Il Brasile ha detto no al vaccino anti-Covid russo Sputnik «per diversi motivi», fra cui uno: «Contiene adenovirus replicante». A segnalarlo è stata l'Agenzia nazionale di vigilanza sanitaria brasiliana Anvisa. «L'ente ha affermato che ogni singolo lotto vaccinale dell'Istituto Gamaleya basato sul vettore virale Ad5 su cui hanno dati sembra contenere ancora adenovirus competente per la replicazione». La notizia viene riportata sul blog scientifico 'In the pipeline', ospitato sul sito di 'Science' e curato da Derek Lowe, chimico farmaceutico ed editorialista. L'esperto riporta quanto emerso da un'audizione avuta ieri dalle autorità brasiliane per valutare se il vaccino sarebbe stato approvato per l'uso nel Paese.
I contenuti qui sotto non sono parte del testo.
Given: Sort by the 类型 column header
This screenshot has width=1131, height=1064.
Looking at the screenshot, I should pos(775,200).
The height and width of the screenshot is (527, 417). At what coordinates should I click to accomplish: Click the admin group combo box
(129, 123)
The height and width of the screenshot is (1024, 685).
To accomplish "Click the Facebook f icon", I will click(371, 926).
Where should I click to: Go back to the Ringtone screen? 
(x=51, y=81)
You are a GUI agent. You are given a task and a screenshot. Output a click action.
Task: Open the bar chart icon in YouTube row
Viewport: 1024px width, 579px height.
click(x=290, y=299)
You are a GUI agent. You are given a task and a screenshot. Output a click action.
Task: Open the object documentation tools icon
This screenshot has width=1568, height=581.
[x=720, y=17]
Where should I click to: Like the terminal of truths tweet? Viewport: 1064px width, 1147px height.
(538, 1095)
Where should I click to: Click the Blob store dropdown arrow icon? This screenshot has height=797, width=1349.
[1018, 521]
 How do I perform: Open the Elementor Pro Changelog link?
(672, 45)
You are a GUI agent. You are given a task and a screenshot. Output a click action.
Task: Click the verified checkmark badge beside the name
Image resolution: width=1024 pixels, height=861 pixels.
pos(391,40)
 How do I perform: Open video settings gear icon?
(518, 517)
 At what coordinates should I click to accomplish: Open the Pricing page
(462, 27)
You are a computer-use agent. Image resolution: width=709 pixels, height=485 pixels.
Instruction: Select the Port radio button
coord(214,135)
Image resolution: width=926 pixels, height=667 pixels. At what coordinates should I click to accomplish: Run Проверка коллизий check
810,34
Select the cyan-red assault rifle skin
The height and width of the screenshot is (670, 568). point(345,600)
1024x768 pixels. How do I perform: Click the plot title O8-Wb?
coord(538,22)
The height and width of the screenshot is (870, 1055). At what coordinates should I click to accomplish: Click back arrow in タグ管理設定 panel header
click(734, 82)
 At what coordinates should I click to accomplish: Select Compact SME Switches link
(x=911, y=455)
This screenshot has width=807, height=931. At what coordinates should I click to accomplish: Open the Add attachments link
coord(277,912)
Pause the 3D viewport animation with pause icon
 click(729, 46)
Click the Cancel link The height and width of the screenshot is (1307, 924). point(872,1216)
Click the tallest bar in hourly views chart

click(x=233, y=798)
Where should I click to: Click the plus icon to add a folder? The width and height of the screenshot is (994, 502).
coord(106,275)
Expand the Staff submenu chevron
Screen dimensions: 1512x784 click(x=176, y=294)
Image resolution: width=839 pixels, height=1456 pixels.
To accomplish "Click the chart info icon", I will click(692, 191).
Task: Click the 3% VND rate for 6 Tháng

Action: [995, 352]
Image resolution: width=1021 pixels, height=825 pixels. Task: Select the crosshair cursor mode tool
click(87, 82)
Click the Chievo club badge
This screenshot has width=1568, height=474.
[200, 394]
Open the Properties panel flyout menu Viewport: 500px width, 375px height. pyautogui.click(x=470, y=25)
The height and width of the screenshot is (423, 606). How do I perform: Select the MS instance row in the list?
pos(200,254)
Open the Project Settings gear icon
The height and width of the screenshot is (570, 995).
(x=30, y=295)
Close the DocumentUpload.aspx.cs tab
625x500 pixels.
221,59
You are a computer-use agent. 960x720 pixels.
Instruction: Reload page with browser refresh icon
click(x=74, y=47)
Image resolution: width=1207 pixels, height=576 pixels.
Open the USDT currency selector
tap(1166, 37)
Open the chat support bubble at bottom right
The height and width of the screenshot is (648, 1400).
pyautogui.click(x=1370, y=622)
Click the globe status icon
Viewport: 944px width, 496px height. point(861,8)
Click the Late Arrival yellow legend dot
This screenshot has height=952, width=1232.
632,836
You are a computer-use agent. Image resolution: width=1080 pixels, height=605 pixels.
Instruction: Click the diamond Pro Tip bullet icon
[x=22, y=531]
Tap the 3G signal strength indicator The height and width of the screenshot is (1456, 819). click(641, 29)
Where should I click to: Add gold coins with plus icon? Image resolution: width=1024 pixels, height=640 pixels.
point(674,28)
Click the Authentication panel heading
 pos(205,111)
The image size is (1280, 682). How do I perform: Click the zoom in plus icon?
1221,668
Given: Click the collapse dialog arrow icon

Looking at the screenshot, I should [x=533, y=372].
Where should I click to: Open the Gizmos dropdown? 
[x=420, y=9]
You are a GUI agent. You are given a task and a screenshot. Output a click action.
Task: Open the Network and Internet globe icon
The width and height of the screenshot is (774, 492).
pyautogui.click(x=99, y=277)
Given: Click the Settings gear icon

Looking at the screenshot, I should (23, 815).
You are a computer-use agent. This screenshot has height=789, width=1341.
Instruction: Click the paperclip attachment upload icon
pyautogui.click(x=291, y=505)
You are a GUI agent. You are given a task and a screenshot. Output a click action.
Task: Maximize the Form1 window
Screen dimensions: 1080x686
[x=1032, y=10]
Il dato emerso riguardo all'adenovirus in grado di replicarsi, osserva Lowe nella sua analisi, «probabilmente non causerà grossi problemi alla popolazione vaccinata, ma è un rischio completamente inutile. E se un tale vaccino sta andando a decine di milioni di persone (o più), sembra certo che ce ne saranno alcune danneggiate da questo problema evitabile». 

 

 

I vaccini basati sul vettore adenovirale sono realizzati rimuovendo la maggior parte delle istruzioni del Dna dell'adenovirus e inserendo invece il Dna per creare antigeni del coronavirus. il vaccino Oxford/AstraZeneca ha un adenovirus dello scimpanzé, J&J ha usato il ceppo Ad26, CanSino ha l'adenovirus Ad5 e il vaccino Gamaleya è composto da una prima dose basata su Ad26, seguita da un richiamo con Ad5. «A tutti - aggiunge l'autore del blog - sono state rimosse parti chiave del loro genoma originale per renderli incapaci di replicarsi nell'organismo». Quello che è emerso dall'analisi dell'ente brasiliano «mette in discussione l'intero processo di produzione e controllo di qualità», conclude l'esperto. «Se hai intenzione di realizzare un vaccino competente per la replicazione, gli studi clinici vanno eseguiti con questo». «Posso capire perché i regolatori brasiliani sono preoccupati».